What to do »
Each line below must be written out exactly as shown.

Material supplied »

####

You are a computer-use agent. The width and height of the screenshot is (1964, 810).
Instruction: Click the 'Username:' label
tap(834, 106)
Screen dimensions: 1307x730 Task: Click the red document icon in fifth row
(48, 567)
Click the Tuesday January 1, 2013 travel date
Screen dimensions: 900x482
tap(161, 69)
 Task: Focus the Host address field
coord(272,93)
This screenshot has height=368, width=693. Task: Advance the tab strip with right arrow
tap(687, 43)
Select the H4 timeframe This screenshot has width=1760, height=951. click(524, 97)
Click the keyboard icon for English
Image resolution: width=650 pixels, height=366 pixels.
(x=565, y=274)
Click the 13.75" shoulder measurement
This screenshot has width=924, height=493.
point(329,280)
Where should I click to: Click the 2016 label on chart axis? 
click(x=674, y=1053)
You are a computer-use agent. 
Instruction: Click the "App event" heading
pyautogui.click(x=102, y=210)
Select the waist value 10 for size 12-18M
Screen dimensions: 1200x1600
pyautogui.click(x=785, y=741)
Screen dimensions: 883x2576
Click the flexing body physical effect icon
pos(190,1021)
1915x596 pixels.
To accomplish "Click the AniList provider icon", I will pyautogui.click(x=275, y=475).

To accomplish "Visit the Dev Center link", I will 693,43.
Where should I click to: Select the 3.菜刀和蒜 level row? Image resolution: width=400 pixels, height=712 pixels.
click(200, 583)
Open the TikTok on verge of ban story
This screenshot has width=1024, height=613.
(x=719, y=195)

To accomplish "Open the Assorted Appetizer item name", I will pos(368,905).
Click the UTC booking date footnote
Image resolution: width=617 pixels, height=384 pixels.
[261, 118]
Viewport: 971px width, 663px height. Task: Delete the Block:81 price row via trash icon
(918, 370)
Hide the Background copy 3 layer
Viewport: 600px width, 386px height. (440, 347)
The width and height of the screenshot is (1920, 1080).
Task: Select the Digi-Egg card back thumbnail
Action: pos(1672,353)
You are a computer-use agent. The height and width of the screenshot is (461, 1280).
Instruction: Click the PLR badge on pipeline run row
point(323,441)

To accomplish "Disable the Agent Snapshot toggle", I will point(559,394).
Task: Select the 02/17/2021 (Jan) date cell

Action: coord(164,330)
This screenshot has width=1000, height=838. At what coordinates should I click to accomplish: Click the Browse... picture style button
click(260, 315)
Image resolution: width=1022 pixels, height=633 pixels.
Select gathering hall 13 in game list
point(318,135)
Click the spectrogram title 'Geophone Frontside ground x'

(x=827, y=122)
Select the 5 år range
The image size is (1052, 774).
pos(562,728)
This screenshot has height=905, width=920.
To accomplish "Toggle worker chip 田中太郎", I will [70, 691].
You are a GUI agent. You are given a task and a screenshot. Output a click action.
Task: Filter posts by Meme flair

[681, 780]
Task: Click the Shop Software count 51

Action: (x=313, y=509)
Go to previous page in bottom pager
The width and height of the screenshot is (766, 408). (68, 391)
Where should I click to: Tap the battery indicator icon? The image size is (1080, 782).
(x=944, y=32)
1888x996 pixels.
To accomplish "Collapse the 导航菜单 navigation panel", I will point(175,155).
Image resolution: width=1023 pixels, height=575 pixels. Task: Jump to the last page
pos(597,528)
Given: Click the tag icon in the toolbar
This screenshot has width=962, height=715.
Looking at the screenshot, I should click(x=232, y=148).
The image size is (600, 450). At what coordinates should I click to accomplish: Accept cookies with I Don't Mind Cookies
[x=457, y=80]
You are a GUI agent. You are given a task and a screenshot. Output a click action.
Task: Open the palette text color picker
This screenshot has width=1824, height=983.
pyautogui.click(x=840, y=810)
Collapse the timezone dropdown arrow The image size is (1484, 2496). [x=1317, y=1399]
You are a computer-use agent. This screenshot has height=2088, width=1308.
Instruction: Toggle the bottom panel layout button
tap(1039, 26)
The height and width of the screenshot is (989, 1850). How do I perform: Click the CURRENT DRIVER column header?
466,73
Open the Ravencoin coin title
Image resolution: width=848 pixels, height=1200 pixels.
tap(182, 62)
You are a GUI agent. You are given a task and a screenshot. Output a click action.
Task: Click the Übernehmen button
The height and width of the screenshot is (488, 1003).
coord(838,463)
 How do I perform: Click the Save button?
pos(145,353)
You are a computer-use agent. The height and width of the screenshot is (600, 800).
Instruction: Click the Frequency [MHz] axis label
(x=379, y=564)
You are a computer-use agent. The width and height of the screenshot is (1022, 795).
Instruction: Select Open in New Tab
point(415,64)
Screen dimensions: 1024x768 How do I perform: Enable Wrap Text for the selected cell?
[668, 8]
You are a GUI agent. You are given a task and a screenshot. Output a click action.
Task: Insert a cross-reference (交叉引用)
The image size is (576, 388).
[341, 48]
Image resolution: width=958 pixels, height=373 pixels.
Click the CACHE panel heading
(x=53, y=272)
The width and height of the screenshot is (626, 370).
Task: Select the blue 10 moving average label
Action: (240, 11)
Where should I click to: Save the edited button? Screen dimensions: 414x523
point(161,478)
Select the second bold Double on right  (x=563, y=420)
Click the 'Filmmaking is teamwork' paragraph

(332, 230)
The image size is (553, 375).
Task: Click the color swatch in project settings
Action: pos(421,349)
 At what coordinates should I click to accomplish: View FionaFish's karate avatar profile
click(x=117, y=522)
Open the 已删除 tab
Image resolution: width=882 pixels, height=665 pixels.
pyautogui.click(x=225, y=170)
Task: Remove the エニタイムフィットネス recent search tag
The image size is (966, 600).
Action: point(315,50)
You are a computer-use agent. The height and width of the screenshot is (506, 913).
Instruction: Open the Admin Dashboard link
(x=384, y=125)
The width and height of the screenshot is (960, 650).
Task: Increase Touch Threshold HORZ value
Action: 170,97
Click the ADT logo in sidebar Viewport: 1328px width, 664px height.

####

Task output »
You are a computer-use agent. The width and height of the screenshot is (1964, 810).
Instruction: Click the 'Username:' label
tap(834, 106)
Screen dimensions: 1307x730 Task: Click the red document icon in fifth row
(48, 567)
Click the Tuesday January 1, 2013 travel date
Screen dimensions: 900x482
tap(161, 69)
 Task: Focus the Host address field
coord(272,93)
This screenshot has height=368, width=693. Task: Advance the tab strip with right arrow
tap(687, 43)
Select the H4 timeframe This screenshot has width=1760, height=951. click(524, 97)
Click the keyboard icon for English
Image resolution: width=650 pixels, height=366 pixels.
(x=565, y=274)
Click the 13.75" shoulder measurement
This screenshot has width=924, height=493.
point(329,280)
Where should I click to: Click the 2016 label on chart axis? 
click(x=674, y=1053)
You are a computer-use agent. 
Instruction: Click the "App event" heading
pyautogui.click(x=102, y=210)
Select the waist value 10 for size 12-18M
Screen dimensions: 1200x1600
pyautogui.click(x=785, y=741)
Screen dimensions: 883x2576
Click the flexing body physical effect icon
pos(190,1021)
1915x596 pixels.
To accomplish "Click the AniList provider icon", I will pyautogui.click(x=275, y=475).

To accomplish "Visit the Dev Center link", I will 693,43.
Where should I click to: Select the 3.菜刀和蒜 level row? Image resolution: width=400 pixels, height=712 pixels.
click(200, 583)
Open the TikTok on verge of ban story
This screenshot has width=1024, height=613.
(x=719, y=195)

To accomplish "Open the Assorted Appetizer item name", I will pos(368,905).
Click the UTC booking date footnote
Image resolution: width=617 pixels, height=384 pixels.
[261, 118]
Viewport: 971px width, 663px height. Task: Delete the Block:81 price row via trash icon
(918, 370)
Hide the Background copy 3 layer
Viewport: 600px width, 386px height. (440, 347)
The width and height of the screenshot is (1920, 1080).
Task: Select the Digi-Egg card back thumbnail
Action: pos(1672,353)
You are a computer-use agent. The height and width of the screenshot is (461, 1280).
Instruction: Click the PLR badge on pipeline run row
point(323,441)

To accomplish "Disable the Agent Snapshot toggle", I will point(559,394).
Task: Select the 02/17/2021 (Jan) date cell

Action: coord(164,330)
This screenshot has width=1000, height=838. At what coordinates should I click to accomplish: Click the Browse... picture style button
click(260, 315)
Image resolution: width=1022 pixels, height=633 pixels.
Select gathering hall 13 in game list
point(318,135)
Click the spectrogram title 'Geophone Frontside ground x'

(x=827, y=122)
Select the 5 år range
The image size is (1052, 774).
pos(562,728)
This screenshot has height=905, width=920.
To accomplish "Toggle worker chip 田中太郎", I will [70, 691].
You are a GUI agent. You are given a task and a screenshot. Output a click action.
Task: Filter posts by Meme flair

[681, 780]
Task: Click the Shop Software count 51

Action: (x=313, y=509)
Go to previous page in bottom pager
The width and height of the screenshot is (766, 408). (68, 391)
Where should I click to: Tap the battery indicator icon? The image size is (1080, 782).
(x=944, y=32)
1888x996 pixels.
To accomplish "Collapse the 导航菜单 navigation panel", I will point(175,155).
Image resolution: width=1023 pixels, height=575 pixels. Task: Jump to the last page
pos(597,528)
Given: Click the tag icon in the toolbar
This screenshot has width=962, height=715.
Looking at the screenshot, I should click(x=232, y=148).
The image size is (600, 450). At what coordinates should I click to accomplish: Accept cookies with I Don't Mind Cookies
[x=457, y=80]
You are a GUI agent. You are given a task and a screenshot. Output a click action.
Task: Open the palette text color picker
This screenshot has width=1824, height=983.
pyautogui.click(x=840, y=810)
Collapse the timezone dropdown arrow The image size is (1484, 2496). [x=1317, y=1399]
You are a computer-use agent. This screenshot has height=2088, width=1308.
Instruction: Toggle the bottom panel layout button
tap(1039, 26)
The height and width of the screenshot is (989, 1850). How do I perform: Click the CURRENT DRIVER column header?
466,73
Open the Ravencoin coin title
Image resolution: width=848 pixels, height=1200 pixels.
tap(182, 62)
You are a GUI agent. You are given a task and a screenshot. Output a click action.
Task: Click the Übernehmen button
The height and width of the screenshot is (488, 1003).
coord(838,463)
 How do I perform: Click the Save button?
pos(145,353)
You are a computer-use agent. The height and width of the screenshot is (600, 800).
Instruction: Click the Frequency [MHz] axis label
(x=379, y=564)
You are a computer-use agent. The width and height of the screenshot is (1022, 795).
Instruction: Select Open in New Tab
point(415,64)
Screen dimensions: 1024x768 How do I perform: Enable Wrap Text for the selected cell?
[668, 8]
You are a GUI agent. You are given a task and a screenshot. Output a click action.
Task: Insert a cross-reference (交叉引用)
The image size is (576, 388).
[341, 48]
Image resolution: width=958 pixels, height=373 pixels.
Click the CACHE panel heading
(x=53, y=272)
The width and height of the screenshot is (626, 370).
Task: Select the blue 10 moving average label
Action: (240, 11)
Where should I click to: Save the edited button? Screen dimensions: 414x523
point(161,478)
Select the second bold Double on right  (x=563, y=420)
Click the 'Filmmaking is teamwork' paragraph

(332, 230)
The image size is (553, 375).
Task: Click the color swatch in project settings
Action: pos(421,349)
 At what coordinates should I click to accomplish: View FionaFish's karate avatar profile
click(x=117, y=522)
Open the 已删除 tab
Image resolution: width=882 pixels, height=665 pixels.
pyautogui.click(x=225, y=170)
Task: Remove the エニタイムフィットネス recent search tag
The image size is (966, 600).
Action: point(315,50)
You are a computer-use agent. The height and width of the screenshot is (506, 913).
Instruction: Open the Admin Dashboard link
(x=384, y=125)
The width and height of the screenshot is (960, 650).
Task: Increase Touch Threshold HORZ value
Action: 170,97
Click the ADT logo in sidebar Viewport: 1328px width, 664px height.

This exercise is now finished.